University Vice President and Secretary Linda Lorimer called it "entirely perplexing that there doesn't seem to be a record of her" leaving the building, according to the Yale Daily News. Lorimer didn't immediately return a phone call to The Associated Press on Saturday.

A Yale spokeswoman said the university planned to make a statement later Saturday afternoon.

Investigators, having already gone through the videos once, were reviewing the surveillance tapes frame-by-frame to see if they overlooked Le, who could have changed into a laboratory coat or other clothes before leaving the building.

On Saturday, they brought what appeared to be blueprints to the building. FBI agents were also spotted questioning an unidentified man outside the lab. When they finished talking, the man got in the front seat of the unmarked car and an FBI agent got in the back seat. The car then drove away.

Agent Bill Reiner said the FBI wouldn't answer any questions about the investigation while it's ongoing.

Yale is offering a $10,000 reward for information leading to Le's whereabouts. She is described as of Asian descent, 4 feet 11 inches tall and 90 pounds.

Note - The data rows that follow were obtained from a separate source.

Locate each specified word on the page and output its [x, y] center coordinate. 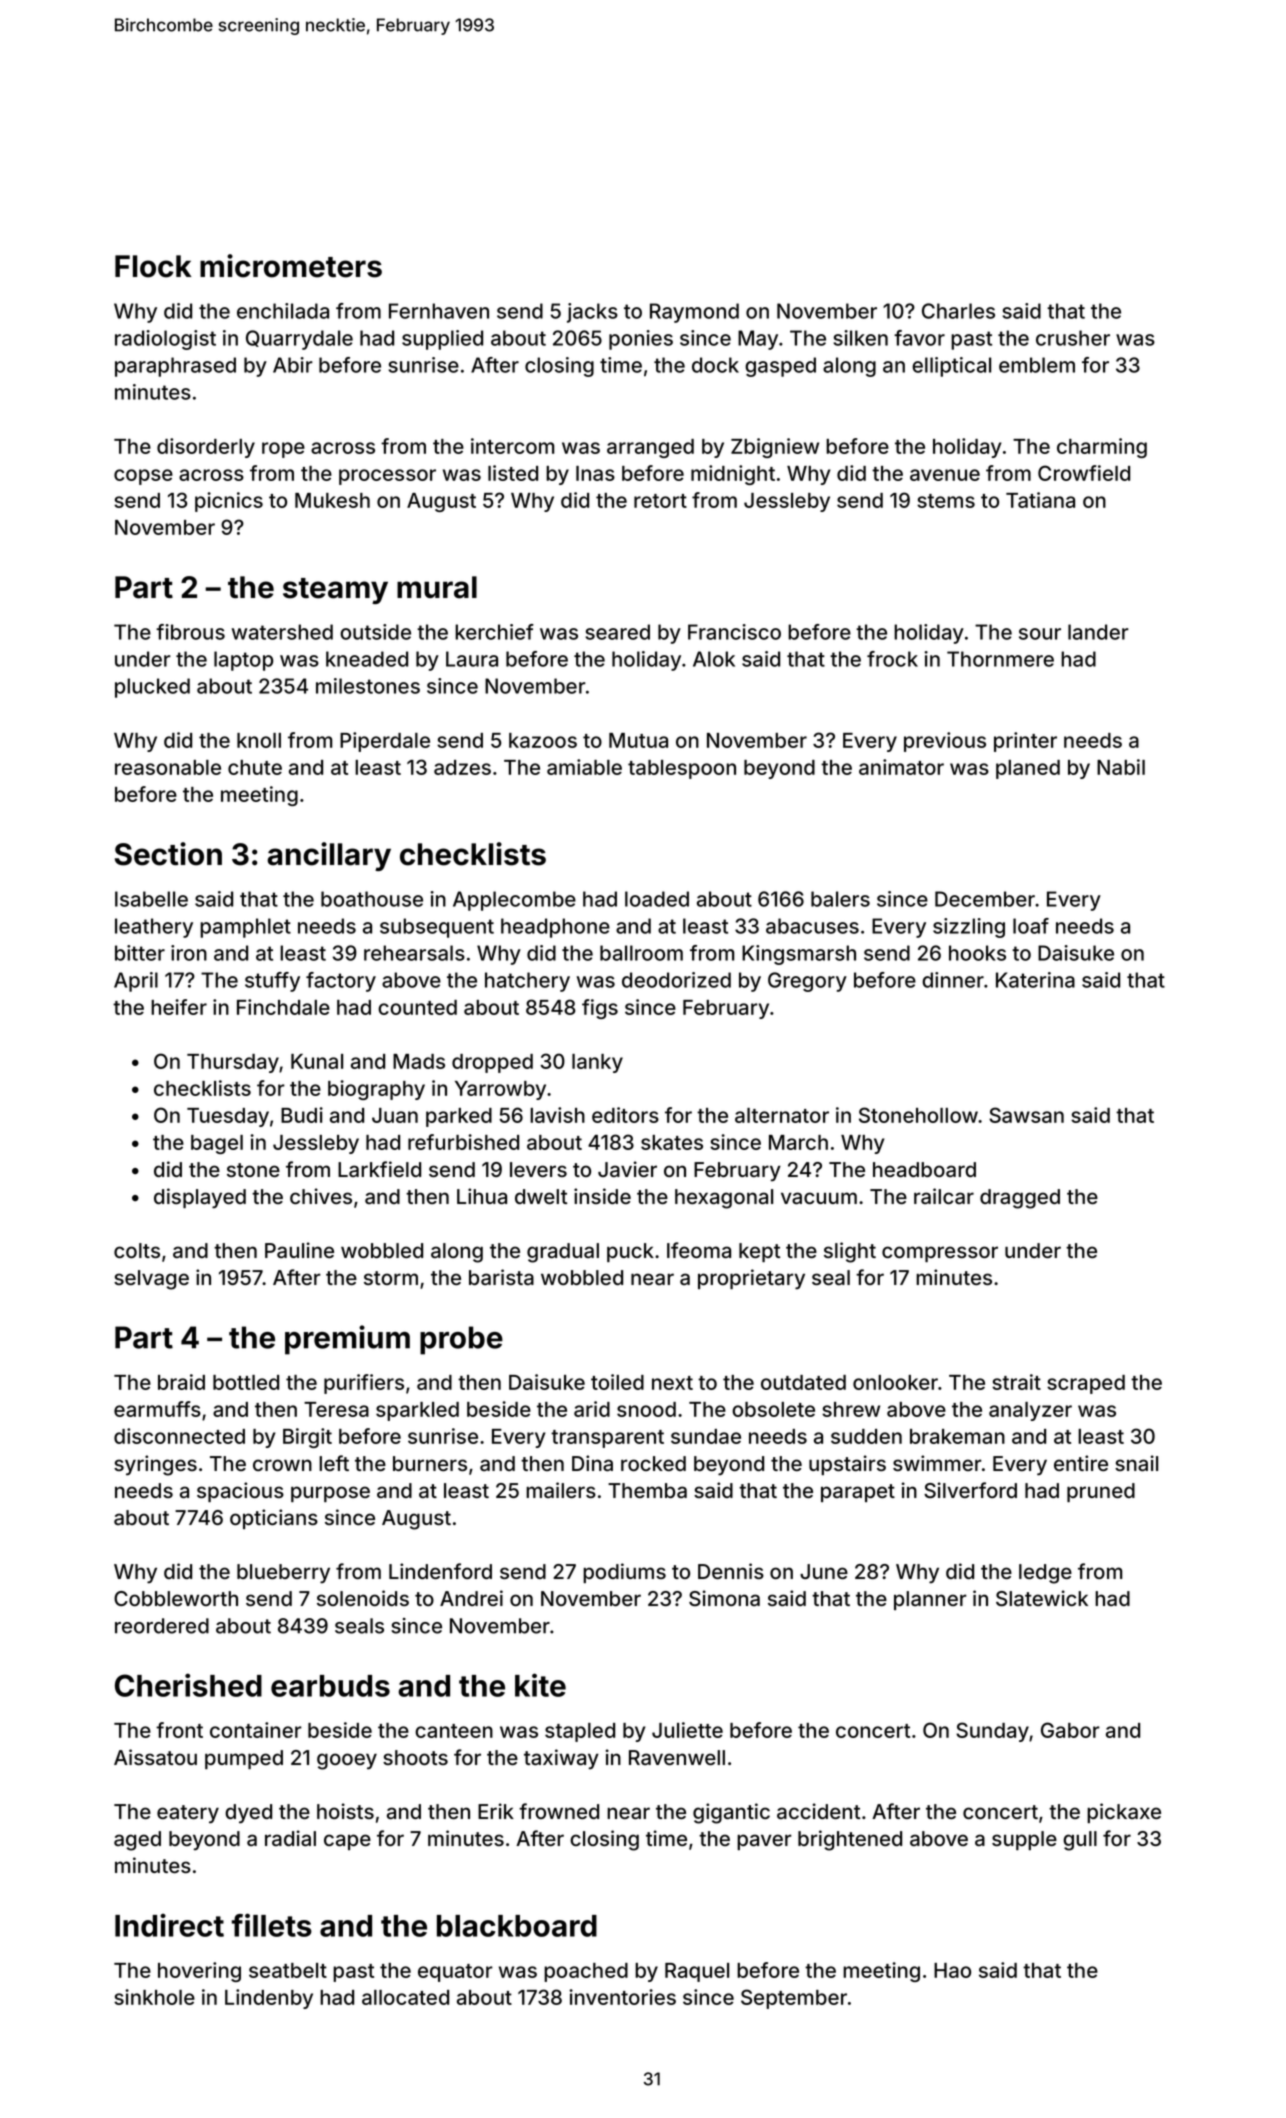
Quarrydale [299, 340]
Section [168, 854]
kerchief [494, 632]
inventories [622, 1997]
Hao [952, 1970]
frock [892, 659]
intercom [512, 446]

Her purse, cell phone, credit cards and money were found in her office.

Officials say there's no evidence of foul play.

Le, originally from Placerville, Calif., was set to get married Sunday at the North Ritz Club in Syosset, N.Y. Workers at the club say the wedding was canceled Friday.

Police say fiance Jonathan Widawsky, a Columbia University graduate student, is not a suspect and is assisting with the investigation.

Meanwhile at Le's apartment building across town, hopes for Le's safe return waned.

"I feel bad what happened to her," said Anna Beth Funk, who lives across the street from Le's apartment. "It broke my heart hearing she was about to get married because I love being married and it must be so hard for her fiance."

Wesleyan University professor Charles Lemert, who also lives across the street, said Le always took time to talk to his 11-year-old daughter.

"I wish more than anything this could be solved and turn into some kind of misunderstanding, but it seems bleak," he said.